("inheritance partition") Jimutavahana, a Bengali scholar, wrote a crucial legal work (early twelfth century).
The Dayabhaga was concerned with inheritance, partition, and property division, as its name suggests, and it ultimately became the fundamental legal code for the whole Bengal cultural area.
The Dayabhaga's inheritance pattern emphasizes succession rather than survivorship, which is substantially different from the typical Hindu pattern of survivorship.
Survivorship provides equal parts of the family property to all surviving males in the male line, but no inheritance to women.
When a male heir dies, the share of all the other surviving males rises, and when another male is born, the share of all the other surviving males drops.

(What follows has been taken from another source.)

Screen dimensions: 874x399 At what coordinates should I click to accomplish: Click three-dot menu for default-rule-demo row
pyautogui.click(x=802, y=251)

The Dayabhaga succession model states that boys do not become shareholders in the family property upon birth, but rather at their father's death.
If a son dies before his father, the son's heirs (including his wife and kids) become inheritors as representatives of the dead heir, not as individuals.
Widows and daughters may therefore have a portion in family property and can serve as agents in their own right under the Dayabhaga.
Although this arrangement seems to be significantly more beneficial to women in principle, it has had some horrific consequences in practice.
When the British arrived in Bengal in the late eighteenth century, they were shocked to learn that sati, a ceremony in which a widow is burnt on her husband's burial pyre, was widespread.
In many other regions of India, sati seems to have been less frequent, and one explanation is that this process was used by the family to guarantee that their daughter-in-law, who was an outsider to the family, would not be able to obtain authority over any of their ancestral property.